▶ **WORK INSTRUCTION**
Copy the data below in full, exactly as it appears.

:: GIVEN DATA ::

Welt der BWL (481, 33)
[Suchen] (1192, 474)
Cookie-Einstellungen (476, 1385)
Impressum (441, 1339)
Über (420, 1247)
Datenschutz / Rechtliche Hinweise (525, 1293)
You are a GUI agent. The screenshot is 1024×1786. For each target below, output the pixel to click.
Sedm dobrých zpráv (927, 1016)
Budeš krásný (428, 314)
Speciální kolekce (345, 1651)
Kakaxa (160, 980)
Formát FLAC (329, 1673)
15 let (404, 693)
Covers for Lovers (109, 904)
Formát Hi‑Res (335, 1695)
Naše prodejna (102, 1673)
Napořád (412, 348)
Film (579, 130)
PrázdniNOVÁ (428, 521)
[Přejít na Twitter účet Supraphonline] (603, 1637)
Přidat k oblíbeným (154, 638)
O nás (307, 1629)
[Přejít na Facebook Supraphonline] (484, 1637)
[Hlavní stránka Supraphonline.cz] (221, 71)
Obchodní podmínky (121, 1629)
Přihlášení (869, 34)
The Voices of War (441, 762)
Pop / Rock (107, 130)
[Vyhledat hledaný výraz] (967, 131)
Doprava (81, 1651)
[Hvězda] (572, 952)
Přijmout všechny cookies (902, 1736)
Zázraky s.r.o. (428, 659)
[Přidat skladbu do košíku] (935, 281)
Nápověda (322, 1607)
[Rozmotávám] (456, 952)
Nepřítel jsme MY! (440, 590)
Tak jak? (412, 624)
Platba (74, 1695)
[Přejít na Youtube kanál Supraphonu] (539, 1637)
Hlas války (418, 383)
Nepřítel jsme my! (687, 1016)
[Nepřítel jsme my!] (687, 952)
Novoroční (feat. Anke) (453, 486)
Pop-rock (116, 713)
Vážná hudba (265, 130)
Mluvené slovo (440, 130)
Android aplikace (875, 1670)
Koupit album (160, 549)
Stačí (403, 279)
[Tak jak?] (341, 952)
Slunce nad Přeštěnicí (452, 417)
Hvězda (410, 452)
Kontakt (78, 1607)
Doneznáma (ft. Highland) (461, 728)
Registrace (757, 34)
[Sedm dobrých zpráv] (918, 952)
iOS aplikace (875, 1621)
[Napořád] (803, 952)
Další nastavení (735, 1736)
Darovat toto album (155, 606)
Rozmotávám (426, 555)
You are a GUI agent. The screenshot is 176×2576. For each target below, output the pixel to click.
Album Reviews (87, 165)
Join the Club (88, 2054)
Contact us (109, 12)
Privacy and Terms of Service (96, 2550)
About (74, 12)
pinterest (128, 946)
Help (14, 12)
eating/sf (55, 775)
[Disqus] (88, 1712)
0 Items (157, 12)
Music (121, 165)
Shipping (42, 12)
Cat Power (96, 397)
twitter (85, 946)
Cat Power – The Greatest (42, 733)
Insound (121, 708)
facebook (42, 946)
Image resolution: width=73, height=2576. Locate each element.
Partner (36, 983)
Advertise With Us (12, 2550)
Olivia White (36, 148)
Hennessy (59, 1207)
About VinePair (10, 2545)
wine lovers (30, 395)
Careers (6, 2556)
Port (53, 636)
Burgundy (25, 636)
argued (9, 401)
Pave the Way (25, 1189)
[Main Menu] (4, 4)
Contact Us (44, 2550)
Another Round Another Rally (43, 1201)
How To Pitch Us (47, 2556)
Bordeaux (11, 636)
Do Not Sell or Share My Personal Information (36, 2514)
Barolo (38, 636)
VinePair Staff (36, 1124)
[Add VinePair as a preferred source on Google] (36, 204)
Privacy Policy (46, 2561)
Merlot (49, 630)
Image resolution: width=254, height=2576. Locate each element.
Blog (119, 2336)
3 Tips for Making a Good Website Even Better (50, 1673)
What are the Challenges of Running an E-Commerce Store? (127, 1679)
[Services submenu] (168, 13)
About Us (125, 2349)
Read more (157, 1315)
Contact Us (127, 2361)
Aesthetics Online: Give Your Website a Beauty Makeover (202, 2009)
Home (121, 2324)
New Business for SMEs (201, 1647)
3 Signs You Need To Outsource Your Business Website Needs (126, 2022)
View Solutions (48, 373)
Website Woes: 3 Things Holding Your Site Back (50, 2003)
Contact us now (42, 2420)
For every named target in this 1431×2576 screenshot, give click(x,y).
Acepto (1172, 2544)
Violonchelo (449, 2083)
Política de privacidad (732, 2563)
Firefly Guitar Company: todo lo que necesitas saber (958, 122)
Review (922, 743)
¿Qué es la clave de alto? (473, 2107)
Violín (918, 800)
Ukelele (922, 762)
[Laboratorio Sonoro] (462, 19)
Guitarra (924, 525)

:::

▶ **ANSWER FOR THE TASK**
Welt der BWL (481, 33)
[Suchen] (1192, 474)
Cookie-Einstellungen (476, 1385)
Impressum (441, 1339)
Über (420, 1247)
Datenschutz / Rechtliche Hinweise (525, 1293)
You are a GUI agent. The screenshot is 1024×1786. For each target below, output the pixel to click.
Sedm dobrých zpráv (927, 1016)
Budeš krásný (428, 314)
Speciální kolekce (345, 1651)
Kakaxa (160, 980)
Formát FLAC (329, 1673)
15 let (404, 693)
Covers for Lovers (109, 904)
Formát Hi‑Res (335, 1695)
Naše prodejna (102, 1673)
Napořád (412, 348)
Film (579, 130)
PrázdniNOVÁ (428, 521)
[Přejít na Twitter účet Supraphonline] (603, 1637)
Přidat k oblíbeným (154, 638)
O nás (307, 1629)
[Přejít na Facebook Supraphonline] (484, 1637)
[Hlavní stránka Supraphonline.cz] (221, 71)
Obchodní podmínky (121, 1629)
Přihlášení (869, 34)
The Voices of War (441, 762)
Pop / Rock (107, 130)
[Vyhledat hledaný výraz] (967, 131)
Doprava (81, 1651)
[Hvězda] (572, 952)
Přijmout všechny cookies (902, 1736)
Zázraky s.r.o. (428, 659)
[Přidat skladbu do košíku] (935, 281)
Nápověda (322, 1607)
[Rozmotávám] (456, 952)
Nepřítel jsme MY! (440, 590)
Tak jak? (412, 624)
Platba (74, 1695)
[Přejít na Youtube kanál Supraphonu] (539, 1637)
Hlas války (418, 383)
Nepřítel jsme my! (687, 1016)
[Nepřítel jsme my!] (687, 952)
Novoroční (feat. Anke) (453, 486)
Pop-rock (116, 713)
Vážná hudba (265, 130)
Mluvené slovo (440, 130)
Android aplikace (875, 1670)
Koupit album (160, 549)
Stačí (403, 279)
[Tak jak?] (341, 952)
Slunce nad Přeštěnicí (452, 417)
Hvězda (410, 452)
Kontakt (78, 1607)
Doneznáma (ft. Highland) (461, 728)
Registrace (757, 34)
[Sedm dobrých zpráv] (918, 952)
iOS aplikace (875, 1621)
[Napořád] (803, 952)
Další nastavení (735, 1736)
Darovat toto album (155, 606)
Rozmotávám (426, 555)
You are a GUI agent. The screenshot is 176×2576. For each target below, output the pixel to click.
Album Reviews (87, 165)
Join the Club (88, 2054)
Contact us (109, 12)
Privacy and Terms of Service (96, 2550)
About (74, 12)
pinterest (128, 946)
Help (14, 12)
eating/sf (55, 775)
[Disqus] (88, 1712)
0 Items (157, 12)
Music (121, 165)
Shipping (42, 12)
Cat Power (96, 397)
twitter (85, 946)
Cat Power – The Greatest (42, 733)
Insound (121, 708)
facebook (42, 946)
Image resolution: width=73, height=2576. Locate each element.
Partner (36, 983)
Advertise With Us (12, 2550)
Olivia White (36, 148)
Hennessy (59, 1207)
About VinePair (10, 2545)
wine lovers (30, 395)
Careers (6, 2556)
Port (53, 636)
Burgundy (25, 636)
argued (9, 401)
Pave the Way (25, 1189)
[Main Menu] (4, 4)
Contact Us (44, 2550)
Another Round Another Rally (43, 1201)
How To Pitch Us (47, 2556)
Bordeaux (11, 636)
Do Not Sell or Share My Personal Information (36, 2514)
Barolo (38, 636)
VinePair Staff (36, 1124)
[Add VinePair as a preferred source on Google] (36, 204)
Privacy Policy (46, 2561)
Merlot (49, 630)
Image resolution: width=254, height=2576. Locate each element.
Blog (119, 2336)
3 Tips for Making a Good Website Even Better (50, 1673)
What are the Challenges of Running an E-Commerce Store? (127, 1679)
[Services submenu] (168, 13)
About Us (125, 2349)
Read more (157, 1315)
Contact Us (127, 2361)
Aesthetics Online: Give Your Website a Beauty Makeover (202, 2009)
Home (121, 2324)
New Business for SMEs (201, 1647)
3 Signs You Need To Outsource Your Business Website Needs (126, 2022)
View Solutions (48, 373)
Website Woes: 3 Things Holding Your Site Back (50, 2003)
Contact us now (42, 2420)
For every named target in this 1431×2576 screenshot, give click(x,y).
Acepto (1172, 2544)
Violonchelo (449, 2083)
Política de privacidad (732, 2563)
Firefly Guitar Company: todo lo que necesitas saber (958, 122)
Review (922, 743)
¿Qué es la clave de alto? (473, 2107)
Violín (918, 800)
Ukelele (922, 762)
[Laboratorio Sonoro] (462, 19)
Guitarra (924, 525)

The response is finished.